So at 7 hours with 6 miles left I thought that this is the time to leave it all in the water. If there was ever a time to put the hammer down, it was right now. I put my head down and picked up the tempo. My stroke count increased to 64 strokes per minute compared to the average 61 strokes per minute I had been maintaining. I started kicking and thought about powering through. Every “Kimism” (famous Coach Kim phrases) played on repeat in my mind. There is no such thing as fatigue. There is always more toothpaste left in the tube. Time to put the hammer down. With gusto. Favorite quotes played through too. Your mind will quit 1000 times before your body does. To achieve greatness, you must expect greatness. Pain is temporary, pride is forever. I felt powerful, determined, in control and excited. Occasional sharp shooting pain would move through my arms and legs. I breathed and moved through the discomfort knowing it would pass and that I refused to slow my pace.
At 7 1/2 hours, the Provincetown beach looked so close but I knew I had at least 2 more hours to go. I pushed through that next half hour knowing Abby was going to get back in to swim for another hour with me. At 8 hours Abby got back in and people on the boat had realized that I was close to the record. They were trying to find what the record was and tell me how much time I had left. They couldn’t figure out what the numbers were exactly so they just yelled, “You’re close to the record!” I knew that my last hour of hard work was paying off and I became even more resolved to press on and hold the faster pace I had established. At the 8 hour mark Andy wrote on the whiteboard that at my current pace I had the record by just 1 minute. Abby got out at the 9 hour mark. Andy told me I had about 45 minutes left. I thought to myself 45 minutes???? That’s shorter than all the open water races I’ve done this summer, I can haul ass for another 45 minutes. I kept pushing and pressing. I was loving every minute at that point. Thankfully, I was also disciplined and did not let myself take breaths where I picked my head up to look at how close the beach was. I kept my head down and thought about how close I was to the finish and how much fun I was having.
Anthony held up his hand to indicate I had 5 minutes to my next feed. I figured that it must be my last feed because I was so close. Five minutes passed and Anthony didn’t give me the signal to stop to feed. I discerned that it must be too close to the record to risk stopping. If they had stopped me I was planning on only taking a quick swig of gatorade and then pressing on.

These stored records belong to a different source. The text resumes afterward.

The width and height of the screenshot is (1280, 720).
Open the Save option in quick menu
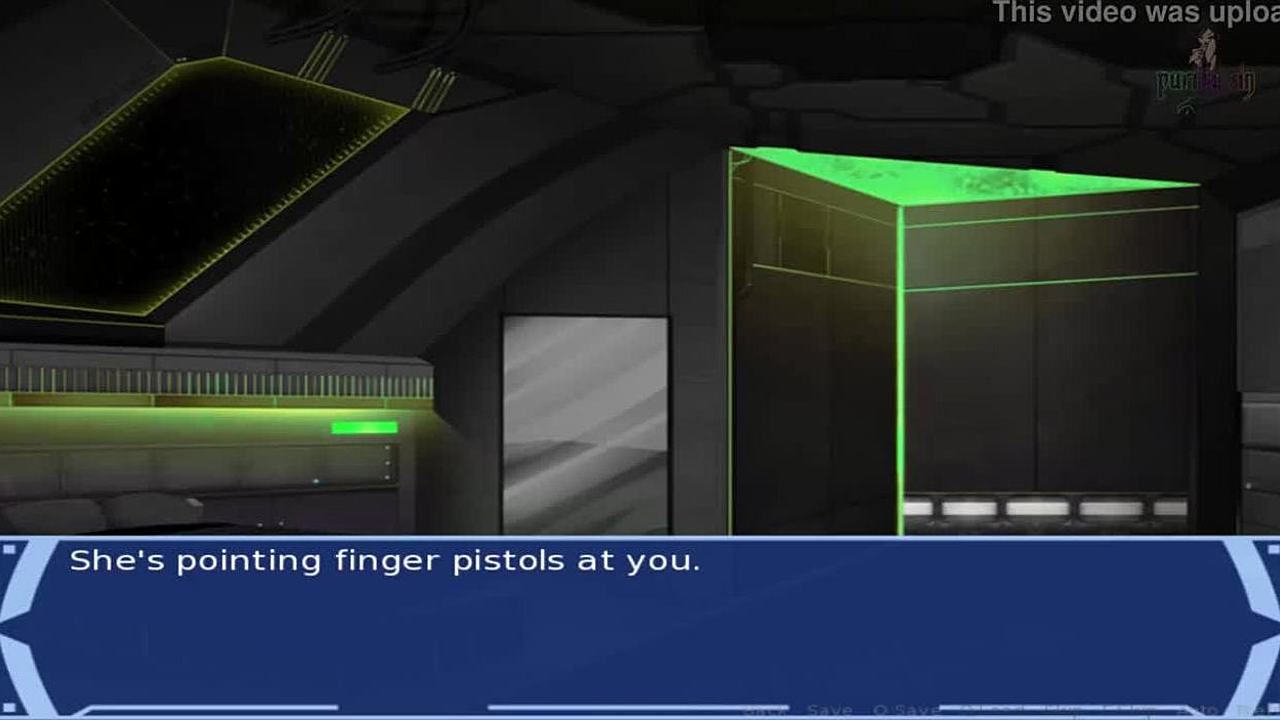829,710
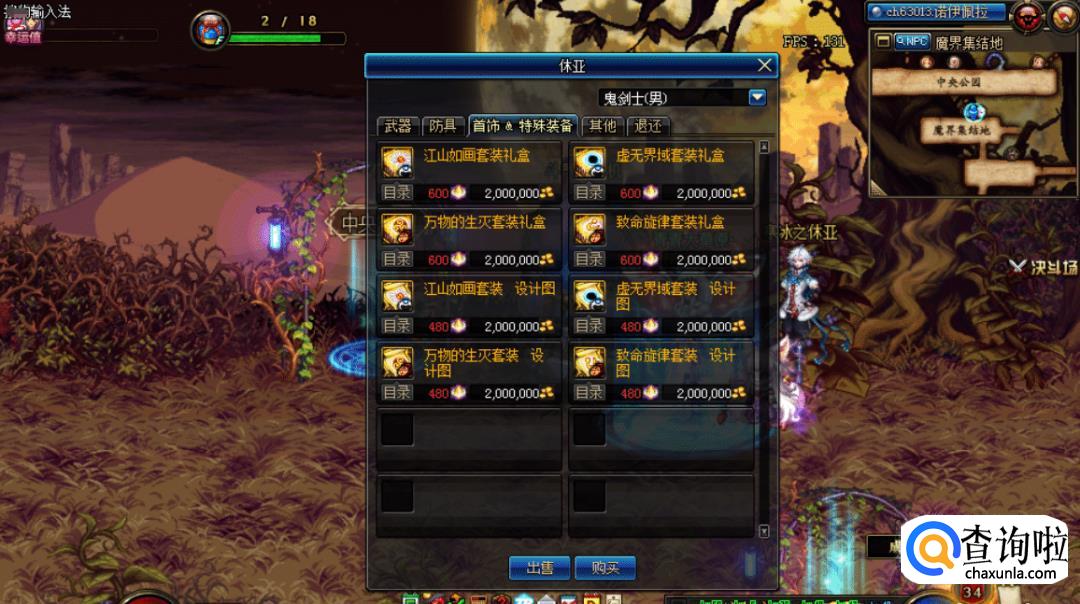Open the channel selector ch63013 诺伊佩拉
The image size is (1080, 604).
tap(936, 12)
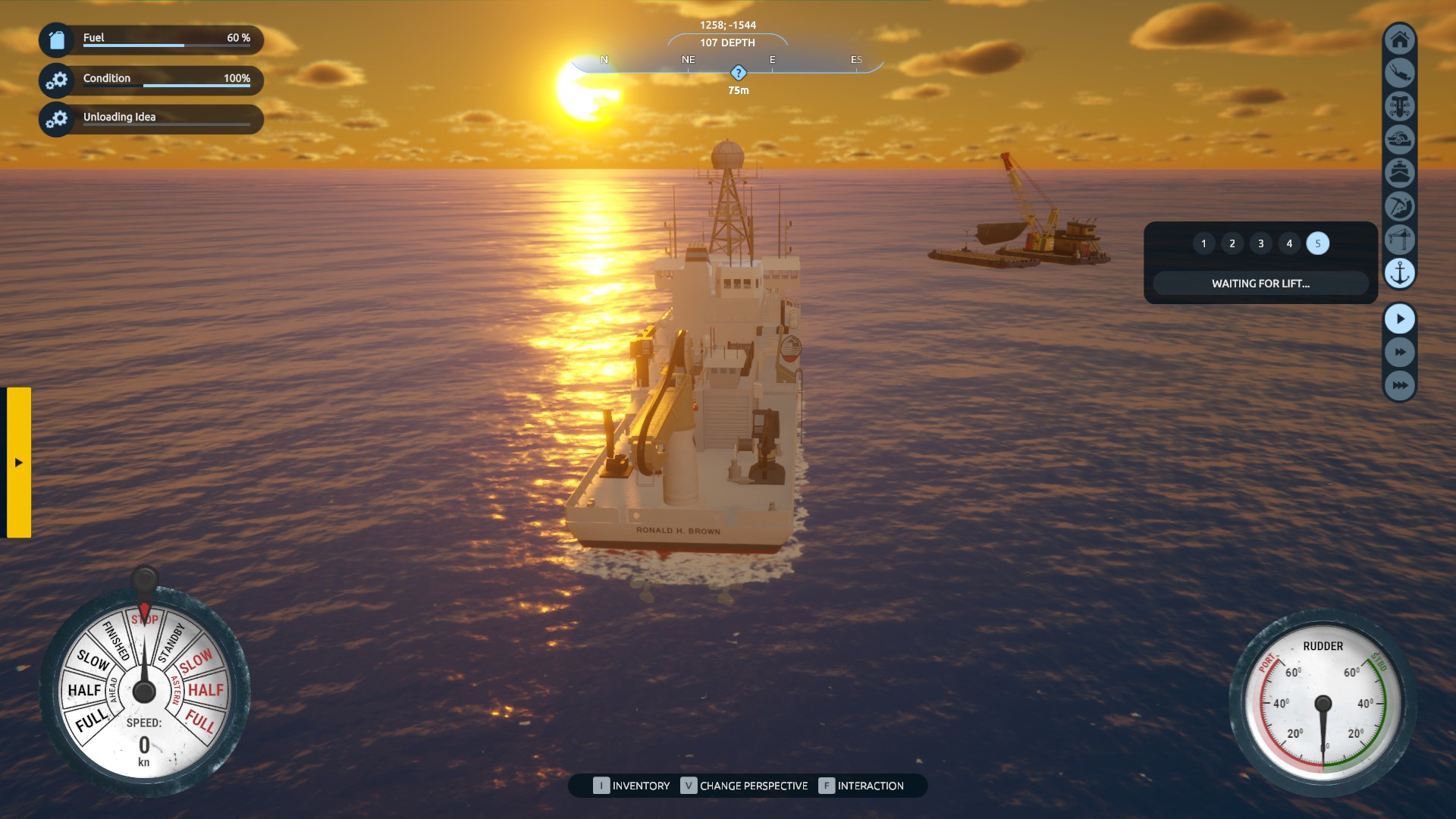Click the engine telegraph throttle dial
The height and width of the screenshot is (819, 1456).
pos(144,691)
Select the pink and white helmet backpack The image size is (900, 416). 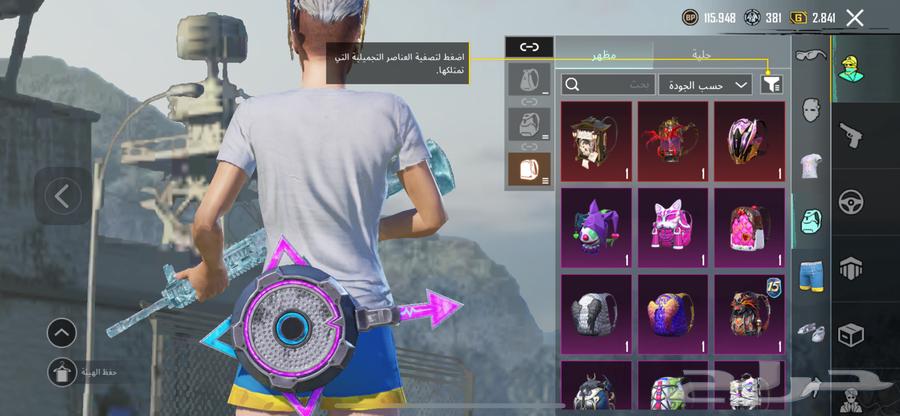pos(748,140)
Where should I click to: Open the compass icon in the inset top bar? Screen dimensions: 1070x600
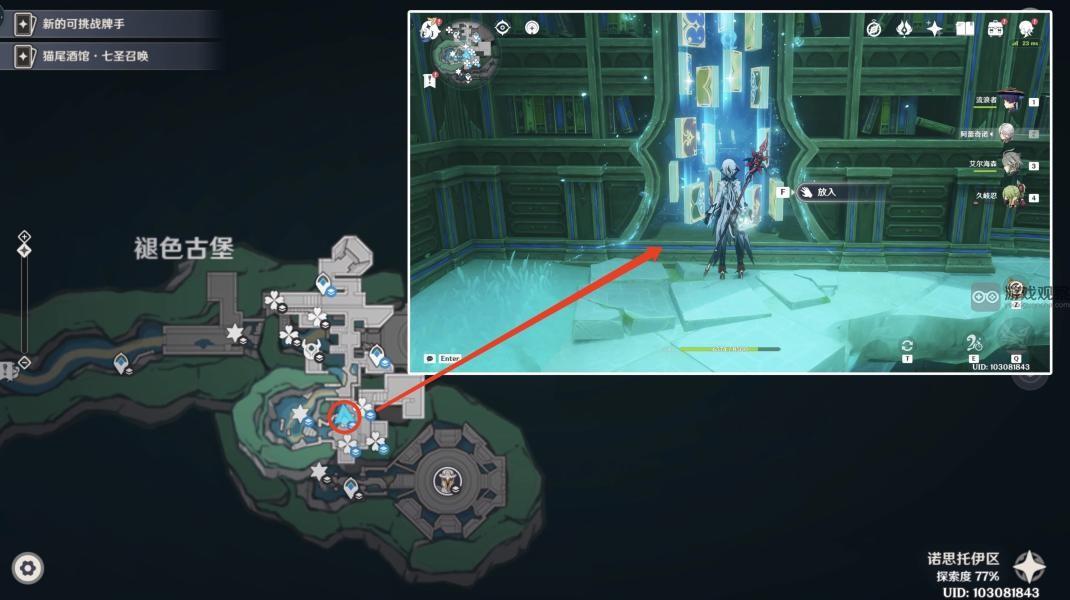pyautogui.click(x=873, y=28)
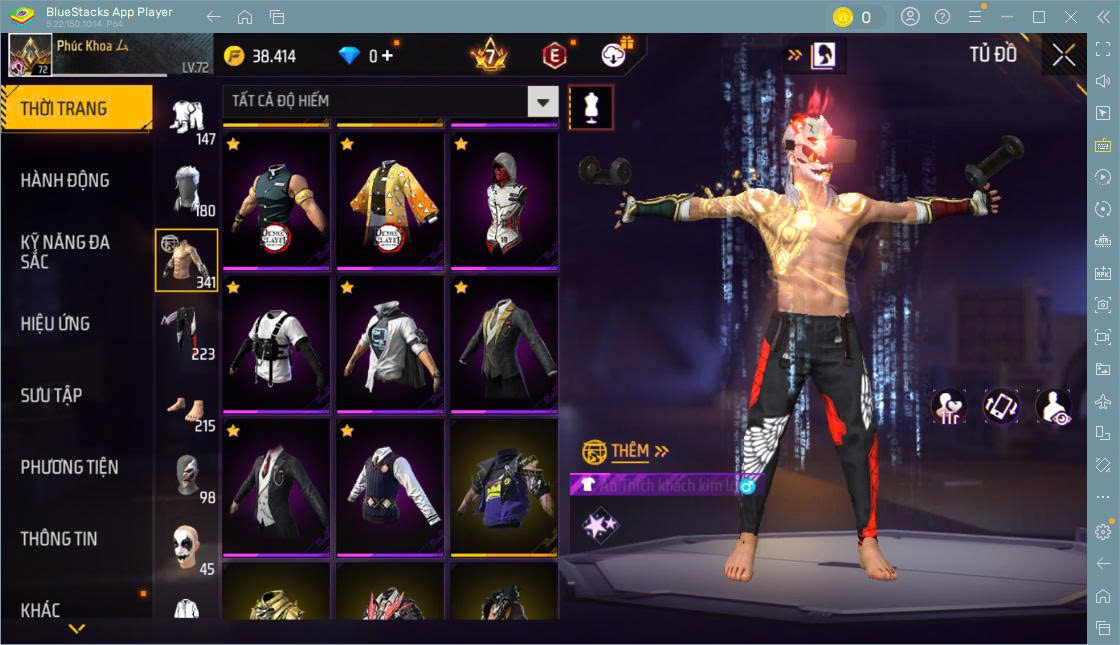Pick the black suit with red tie
The height and width of the screenshot is (645, 1120).
click(276, 487)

For the last 30 minutes or so of the swim Anthony kept getting slightly ahead of me so I was swimming at the backend of the kayak instead of directly next to it. I wanted to stop to chastise him because he knows how much I hate swimming behind the kayak since it makes me feel like I’m swimming too slowly and have to sprint to catch up. I tried to splash him to get him to return to the position we’d been holding for the previous 9 hours. The splashing didn’t work and I didn’t want to waste time chastising him, so I just made a mental note to tease him about it after I finished. I took a few cheating breaths to look at the shore, IT WAS SO CLOSE. Suddenly the ocean floor appeared and I could see sand below. It wasn’t until I saw the bottom that I suddenly thought about sharks again. I had completely forgotten about them until I saw the sand and thought, “I’m home free now! No shark is going to show up now.” My crew had been nervous as we were getting closer to Provincetown over the last few hours because that is where there was the greatest chance of a shark popping up.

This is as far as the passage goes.